The first set of apps will likely be just games and maybe some iLife stuff.
And unless they are building in good audio capability they aren't going to replace my Denon receiver.
Despite protestations that they'd love an Apple STB I don't really think that cable operators are all that keen on letting Apple control the gateway the way Apple would insist on controlling the gateway to the viewers. They didn't make cable card an immense pain in the ass for so many years because they want to let other folks get between them and their customers.
If the Cable STB is a HDMI CEC compliant device where you can set the channel and it's not dog slow so folks can actually surf as fast as with the native cable remote then perhaps it would work with a good EPG and UI.
I think Apple should just buy DTV and get all their content PLUS the NFL ticket and a bunch of physical satellites all in one swoop.
From Wiki:
"DirecTV is also the exclusive U.S. rights holder to sports package NFL Sunday Ticket. DirecTV also exclusively carries the "DirecTV Experience", which includes bonus coverage of Men's Majors Golf Tournaments and Grand Slam Tennis Tournaments, including live feeds not available on other networks such as CBS, NBC, ESPN, Golf Channel and Tennis Channel, that cover the events. DirecTV was also the exclusive provider of defunct sports packages NASCAR Hot Pass andMega March Madness."

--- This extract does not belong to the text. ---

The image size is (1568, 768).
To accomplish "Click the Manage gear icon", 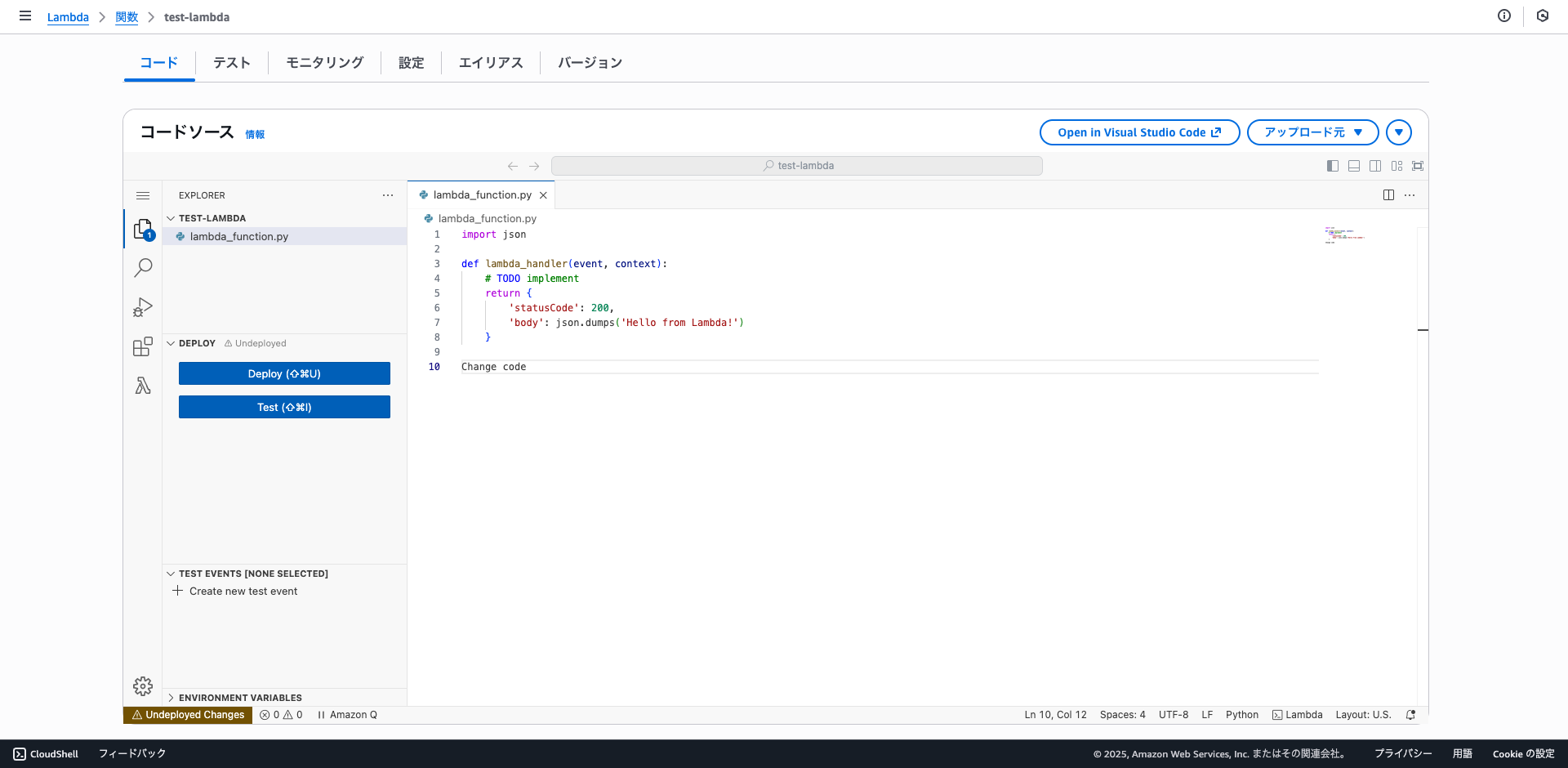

DTV has all the infrastructure and content in place and could probably be bought for 50-60B in cash & AAPL stock.
I think having Apple behind DTV would boost DTV membership significantly and set Apple up with all the content (including the exclusive "LIVE" coverage ) they could hope for virtually overnight.
Does this make sense to anyone else?
And the AppleTV stream is the same as the iPad app stream - no commercials.
When I stream from the various canadien channels using there ipad apps there are commercials. I like commercials, I dont want to pay for every single show I watch and be force to buy them all.
In fact, streaming could be a solution for PVR commercials bypass, if the PVR is moved into the cloud, they could force the commercials on playback just like channels TV apps do.
If Apple wanted to raise the specs of AppleTV to 4K, and start selling or renting 4K movies on iTunes, they would be in a position to clean up the 4K content market before Microsoft and Sony get something together. I hope that's the case.
problem with that is bandwidth, you need a lot of it or an unlimited package to stream a lot of content. The better solution would be for Apple to make agreements with cable operators so they could have Apple TV apps and be able to feed you channels that dont used any internet bandwidht. But for the looks of it, the cable operators need to die first, because they dont want to do it.
imo if cable doesnt do anything, they will become internet pipes over time and lose there TV business.
This control centre makes sense, but not for apps, for TV and Movie
content.
1) Create an SDK which allows content owners to publish their schedule, or available movies.
2) Read that published list into an EPG app owned by Apple.
3) When someone picks a programme from a certain app, the app is launched
( or more cleverly) the viewing window is shown within the EPG app, possibly with
external branding - all possible with the window server model.
So if I have BBC Player, 4oD, and Sky I have all that in the Apple branded EPG app.
That solves the content problem.
The advantages to the companies are - if they have their viewing window in the EPG, they
can monetise with Adds ( 4od), or people have to pay (Sky).
The BBC might be a bit more reluctant but I doubt it. Netflix wont care as long as they are paid.